El anciano tenía fama de decir siempre lo que había que decir, sin cargar las tintas ni difuminarlas.
—¿Es algo relacionado con el robo del supermercado?
—Claro...
—¿Se lo ha comentado a alguien?
—A nadie.
—Se lo ruego. Mantenga la boca cerrada.
—Usted me ofende. Yo soy una tumba. Mañana a primera hora me planto en su despacho.
—
Cavaliere
, tengo una curiosidad. ¿Qué hacía usted a aquella hora de la noche en coche, solo y hecho un manojo de nervios? ¿No sabe que, a cierta edad, hay que ser prudente?
—Regresaba de Montelusa. Había habido una reunión del Directorio Provincial y yo, aunque no formo parte de él, quise estar presente. Nadie se atreve a cerrarle la puerta en las narices a Gerlando Misuraca. Hay que impedir que nuestro Partido pierda la dignidad y el honor. ¡No puede formar parte del gobierno con estos hijos bastardos de políticos bastardos, estar de acuerdo con ellos y aprobar un decreto que permite salir de la cárcel a esos hijos de puta que se han comido nuestro país! Usted comprenderá, señor comisario, que...
—¿Se prolongó hasta muy tarde la reunión?
—Hasta la una de la madrugada. Yo quería seguir, pero los demás se opusieron porque se morían de sueño. No tienen bolas.
—¿Y cuánto tardó en regresar a Vigàta?
—Aproximadamente media hora. Yo voy despacio. Bueno pues, como le iba diciendo...
—Perdone,
cavaliere
, me llaman por el otro teléfono. Hasta mañana —lo cortó Montalbano.
—¡Peor que a los criminales! ¡Peor que a los asesinos nos trataron esos hijos de la gran puta! Pero ¿quiénes se creen que son? ¡Rufianes!
No había manera de calmar a Fazio, que acababa de regresar de Palermo. Germanà, Gallo y Galluzzo, le hicieron coro en tono de salmodia, moviendo en círculo el brazo derecho para dar a entender lo inaudito del acontecimiento.
—¡Cosa de locos! ¡Cosa de locos!
—Calma, muchachos. Actuemos con orden —dijo Montalbano, echando mano de su autoridad. Después, al ver que Galluzzo ya no llevaba la chaqueta y la camisa manchadas con la sangre de la nariz maltrecha, le preguntó: —¿Has pasado a cambiarte por tu casa antes de venir aquí?

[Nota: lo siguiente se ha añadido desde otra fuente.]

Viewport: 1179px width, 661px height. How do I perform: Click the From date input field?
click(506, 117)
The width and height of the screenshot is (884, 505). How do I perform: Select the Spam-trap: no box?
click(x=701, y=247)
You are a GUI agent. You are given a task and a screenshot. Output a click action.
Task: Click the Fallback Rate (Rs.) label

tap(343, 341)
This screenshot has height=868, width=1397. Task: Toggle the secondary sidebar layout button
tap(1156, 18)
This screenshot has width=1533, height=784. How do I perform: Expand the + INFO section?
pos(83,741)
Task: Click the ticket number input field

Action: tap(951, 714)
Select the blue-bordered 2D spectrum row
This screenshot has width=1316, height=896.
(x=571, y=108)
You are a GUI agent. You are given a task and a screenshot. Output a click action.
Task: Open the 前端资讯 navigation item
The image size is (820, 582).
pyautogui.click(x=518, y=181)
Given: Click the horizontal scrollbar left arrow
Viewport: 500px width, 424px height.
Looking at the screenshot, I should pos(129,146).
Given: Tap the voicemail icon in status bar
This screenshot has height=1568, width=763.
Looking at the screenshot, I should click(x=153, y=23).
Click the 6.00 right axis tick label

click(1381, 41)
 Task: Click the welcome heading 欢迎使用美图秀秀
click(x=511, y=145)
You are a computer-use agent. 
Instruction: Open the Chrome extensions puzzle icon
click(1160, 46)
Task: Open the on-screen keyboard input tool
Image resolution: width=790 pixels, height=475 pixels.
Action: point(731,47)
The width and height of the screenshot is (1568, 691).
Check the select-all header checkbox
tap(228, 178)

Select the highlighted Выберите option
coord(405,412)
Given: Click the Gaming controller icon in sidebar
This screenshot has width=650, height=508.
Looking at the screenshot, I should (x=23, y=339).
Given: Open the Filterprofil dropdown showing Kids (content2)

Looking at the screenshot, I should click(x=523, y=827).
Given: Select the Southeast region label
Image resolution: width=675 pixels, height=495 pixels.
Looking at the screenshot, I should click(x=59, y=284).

La pregunta fue un paso en falso, pues Galluzzo se puso colorado como un tomate y su nariz hinchada a causa del golpe se tiñó de vetas moradas.
—Pero ¡qué casa ni qué diablos! ¿No se lo está diciendo Fazio? Venimos directamente de Palermo. Al llegar a la sede de los de la Antimafia y entregarles a Tano el Griego, van y nos encierran a cada uno en una habitación distinta. Como me dolía todavía la nariz, quería ponerle encima un pañuelo mojado. Al cabo de media hora, al ver que no aparecía nadie, abro la puerta y me encuentro con un compañero. «¿Adónde vas?» «A buscar un poco de agua para mojarme la nariz.» «No puedes salir, vuelve a entrar.» ¿Comprende, señor comisario? ¡Me tenían vigilado! ¡Como si yo fuera Tano el Griego!